O Senado aprovou nesta terça-feira (14) em dois turnos a PEC (proposta de emenda à Constituição) que garante a aposentadoria especial para agentes comunitários de saúde. O texto preocupa o governo por ser uma pauta que pode ter impacto de R$ 28 bilhões aos cofres públicos.
A proposta, que agora vai à promulgação do Congresso Nacional, determina regras de transição para a aposentadoria de duas categorias: agentes comunitários de saúde e agentes de combate às endemias. O texto também estabelece a forma de contratação desses agentes, financiamento pela União e amplia as regras aos agentes indígenas de saneamento e agentes indígenas de saúde.
Com essa nova regra, esses agentes terão direito à aposentadoria com idade mínima de 57 anos para mulheres e 60 anos para homens, desde que comprovem 25 anos de contribuição e de efetivo exercício.

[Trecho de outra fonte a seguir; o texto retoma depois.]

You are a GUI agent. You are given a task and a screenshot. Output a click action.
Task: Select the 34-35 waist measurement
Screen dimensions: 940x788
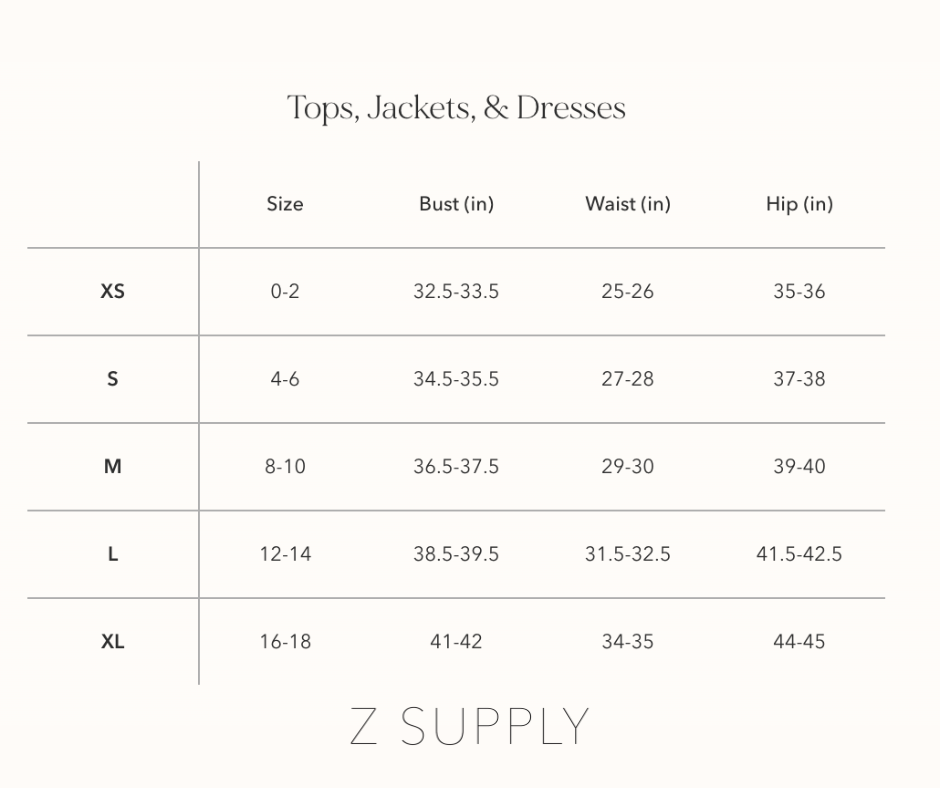627,642
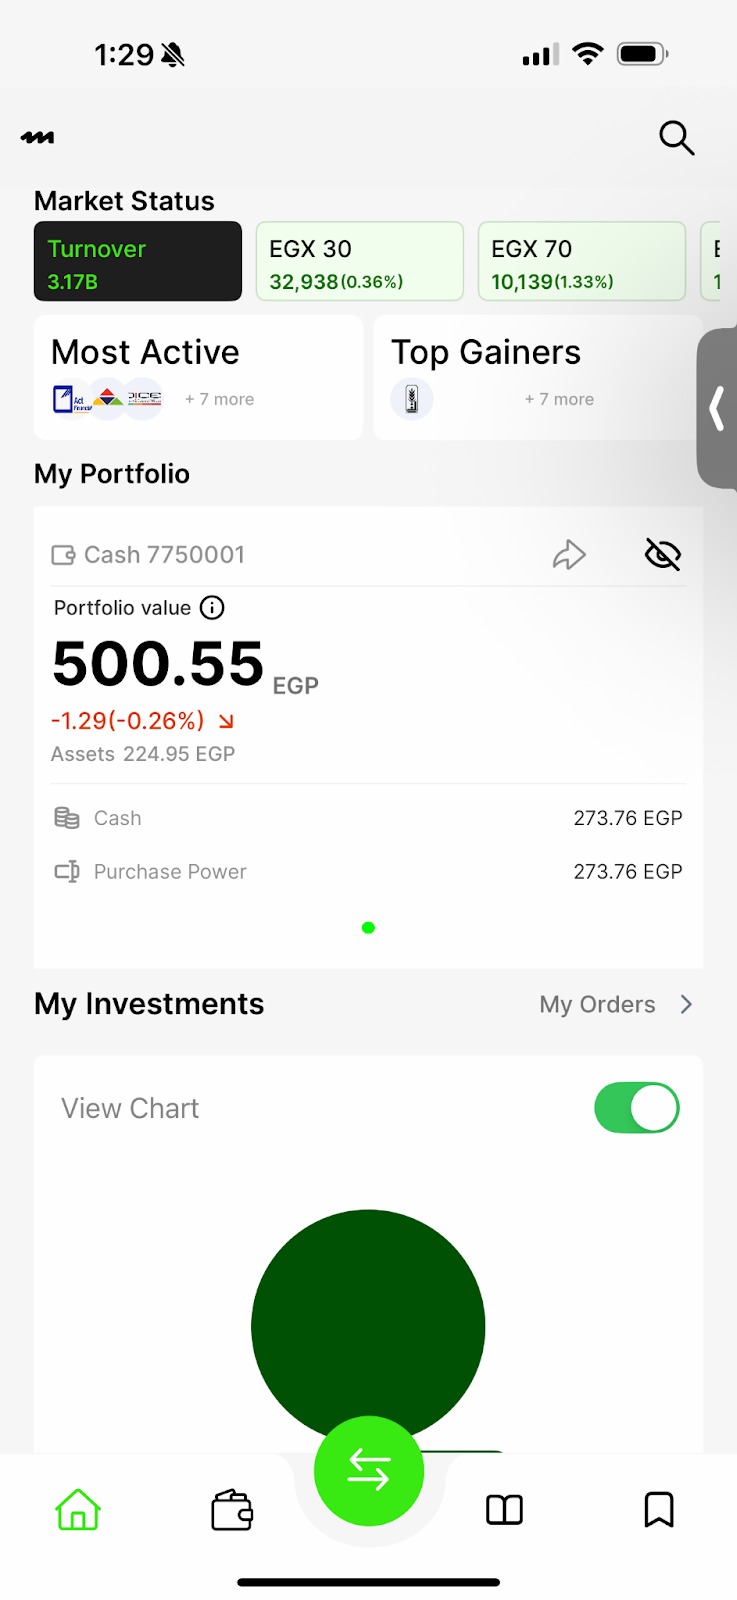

A proposta também garante que sejam contados para a aposentadoria os períodos de afastamento para ocupar cargos de representação sindical.
O presidente do Senado, Davi Alcolumbre (União-AP) já havia sinalizado o avanço da PEC, depois de resistir inicialmente a pautar a matéria. Em plenário, o senador declarou que não pode ser “o único vilão” do país por frear a tramitação de propostas que impactam os cofres públicos.